Hadiste “daha hayırlı yiyecek yememiştir” ifadesindeki “hayırlı” kavramı “daha helâl, daha temiz” anlamındadır. İslâmiyet helâl rızık peşinde koşmayı emreder, haram mal kazanmayı yasaklar. Kur’ân’da “Ey peygamberler, temiz olan şeylerden yiyin, sâlih/güzel/temiz iş yapın.”[8] “Ey iman edenler, size verdiğimiz rızıkların temizinden yiyin.”[9] buyurulmaktadır.
Kazancın helâl olması önemlidir. Hz. Peygamber yemesi, içmesi, giyimi haram olanların dualarının kabul edilmeyeceğini ifade etmektedir.[10] Bunlar, haram olarak devam ettiği sürece ibâdetlerin kabulüne de engeldir.[11] Haram kazançtan ifâ edilen malî ibâdetler ve verilen sadakaların kabul edilmediği, geriye bırakılan haram malın da ancak kıyametteki azabı arttırdığı ifade edilir.[12] Zekât vermekle mükellef olan bir insanın zekâtının kabul edilebilmesi için kazancını helâl yollardan elde etme mecburiyeti vardır. Aksi hâlde, malî ibâdetlerinin hiçbir anlamı olmaz. Bu yaklaşım, insanı helâl kazanca mecbur eden son derece bağlayıcı bir unsurdur. Onun için Hz. Peygamber insanları, kazançlarının helâl olup olmadığı noktasında titizlik göstermeleri yönünde ısrarla uyarmıştır. Onun (s.a.) ifadesiyle “Helâl de bellidir haram da bellidir. Ancak, helâl ile haram arasında herkesin anlamada güçlük çektiği şüpheli şeyler vardır; (haramların yanı sıra) bu şüpheli şeylerden de kaçınan kimse dînini ve haysiyetini temize çıkarmış olur. Kim aldırış etmez bu şüpheli şeylere dalarsa harama düşmesi an meselesidir. Kim de yasak bir bölgenin çevresinde dolaşır durursa onun da o bölgeye girmesi an mesesidir. Her melikin yasak bir bölgesi vardır. Allah’ın yasak bölgesi de haramlardır.”[13] “Haramla beslenen vücut cennete giremez. O ateşe daha layıktır.”[14]

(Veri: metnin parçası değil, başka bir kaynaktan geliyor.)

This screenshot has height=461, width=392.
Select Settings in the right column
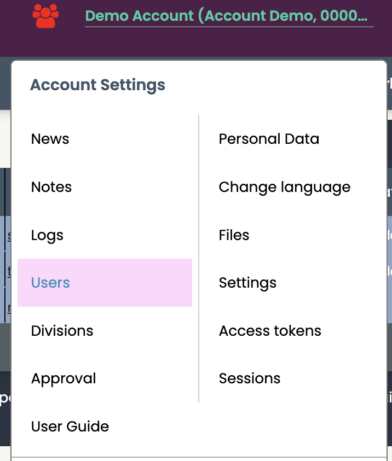(247, 283)
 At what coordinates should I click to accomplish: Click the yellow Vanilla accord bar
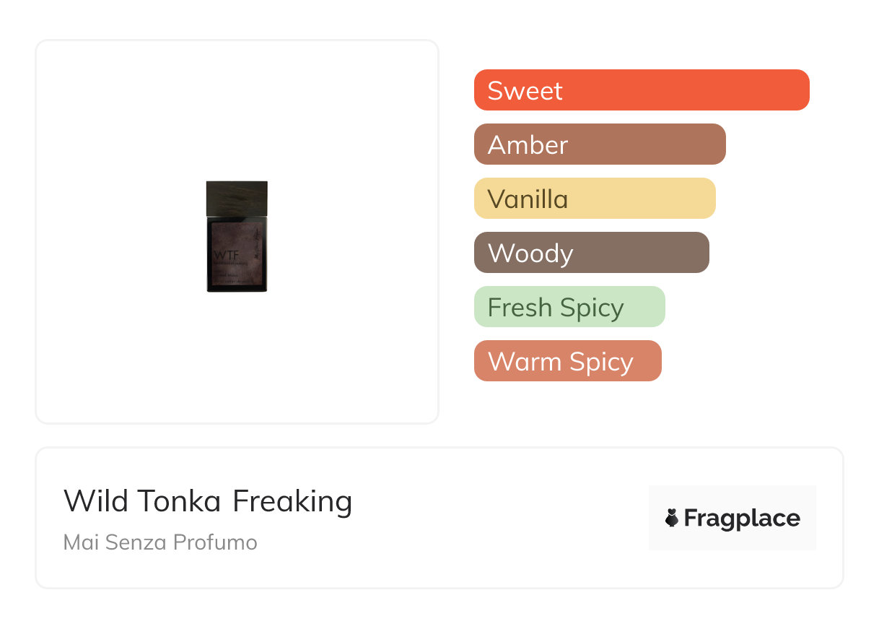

Bu hadise göre şüpheli kazançtan da sakınmak gerekir. Çünkü helâl de bellidir haram da. Şüpheli şeylerden kaçınan bir kimse dînini, izzet ve şerefini korumuş olur.[15] Kazancının nereden geldiğine aldırış etmeyenleri Hz. Peygamber kınamaktadır.[16] Bütün bu nakiller, İslâmiyetin çalışıp helâl kazanç elde etmeye ne kadar önem verdiğini gösterir.
Hz. Peygamber insanları ticarete ve çalışmaya teşvik etmiş, en faziletli kazancın helâl ve şüpheli olmayan yollardan insanın bizatihi kendi eliyle çalışarak elde ettiği kazancı olduğunu belirtmiş, meşru yollarla yapılan her ticaretin makbul olduğunu söylemiştir.[17]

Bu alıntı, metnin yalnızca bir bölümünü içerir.